Attorney: Congress must address health privacy issues in 2016

Congress will have to address a number of privacy issues in health legislation throughout 2016, according to attorney Kirk Nahra, of law firm Wiley Rein.

Proposed modifications to streamline or eliminate regulatory burdens of the Common Rule, the primary regulation covering federally funded research, for instance, could affect the analytics healthcare organizations perform on their own data, he says in an interview at HealthcareInfoSecurity.

What's more, he says, the privacy provisions included in the 21st Century Cures Act don't necessarily mesh with those in the Common Rule.

"My view is that those privacy provisions have not been given enough attention," Nahra says.
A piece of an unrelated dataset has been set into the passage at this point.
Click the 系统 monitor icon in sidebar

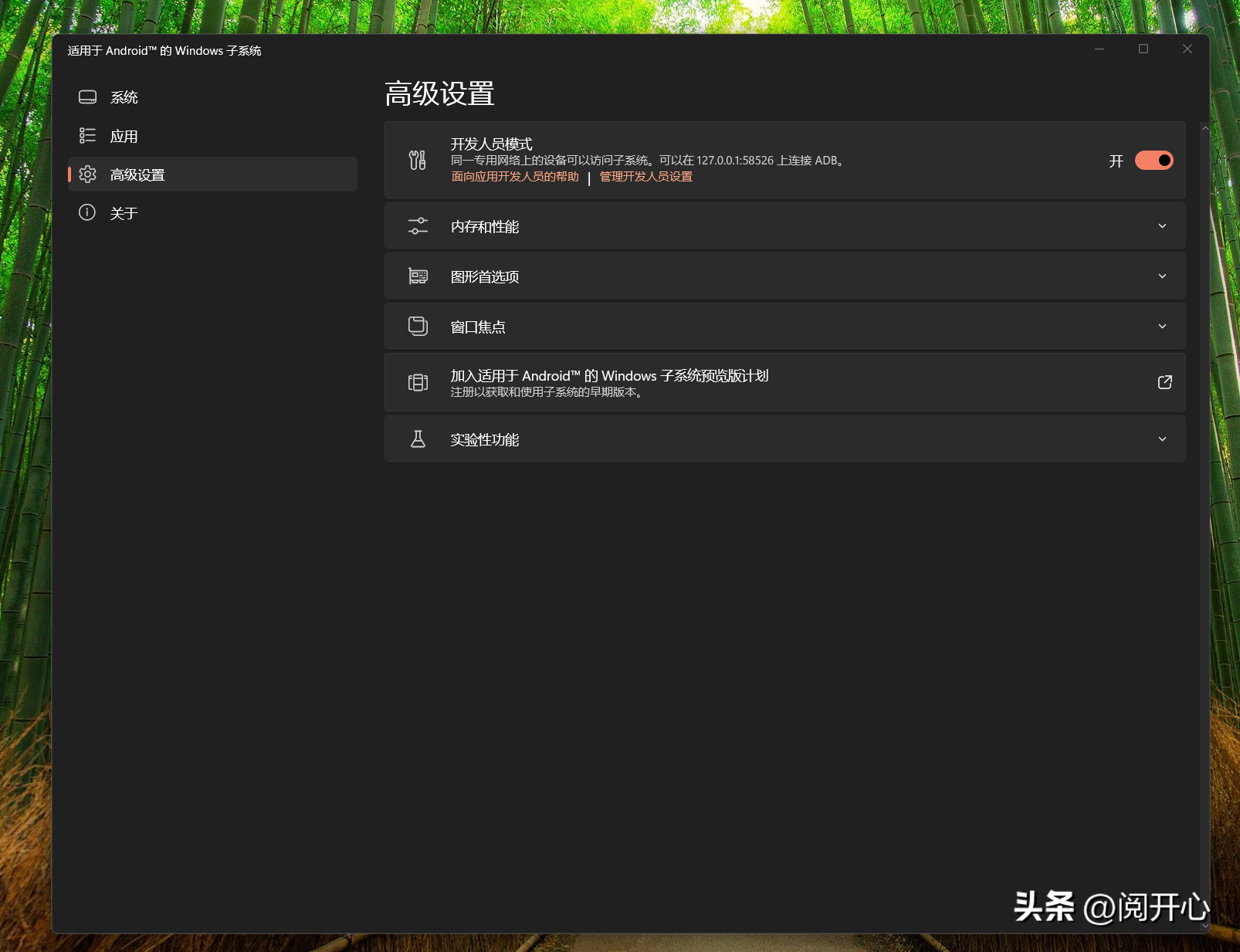pos(86,97)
Under the bill that passed the House, for instance, covered entities will have much more authority to disclose information for research purposes, and in some situations may even be able to sell data, for example to drug companies that are willing to pay for it. Not so under the Common Rule, he says.

"So it's a little bit of a disconnect," Nahra says. "I'm sort of optimistic that as the bill makes its way through the Senate, that it will clean up some of these privacy provisions."
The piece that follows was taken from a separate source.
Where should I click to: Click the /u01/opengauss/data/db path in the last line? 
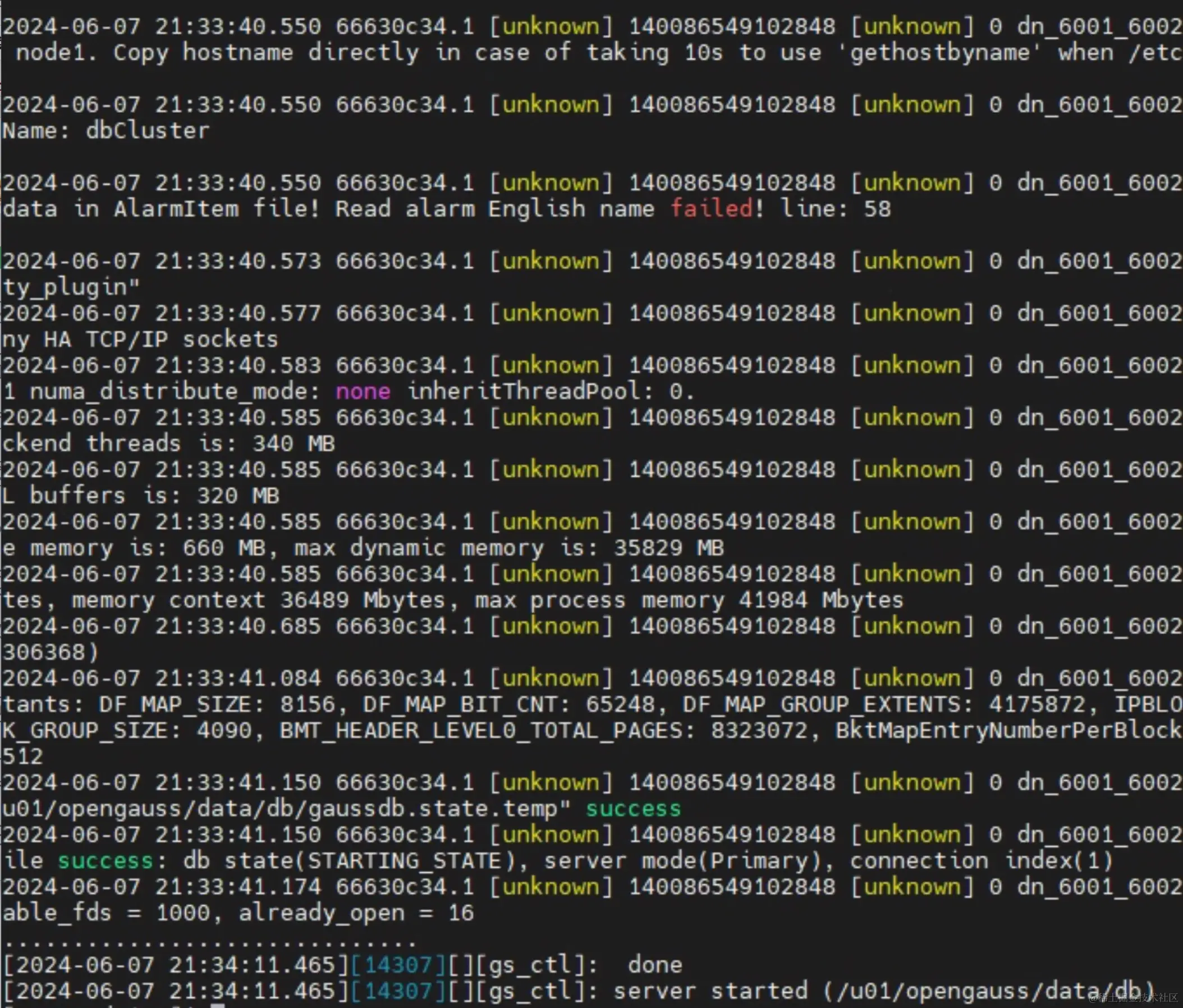(x=988, y=991)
Meanwhile, the Precision Medicine Initiative includes very aggressive privacy and security proposals, more so than in nearly any other setting.

"It's sort of a utopian version of privacy in a lot of ways," he says, adding that it would include ongoing contact with the individual. The project, however, aims to collect data on 1 million individuals.

"While the privacy and security protections are very strong, the problem is that they may be too strong," Nahra says. "They might be too burdensome and unrealistic to implement in other settings."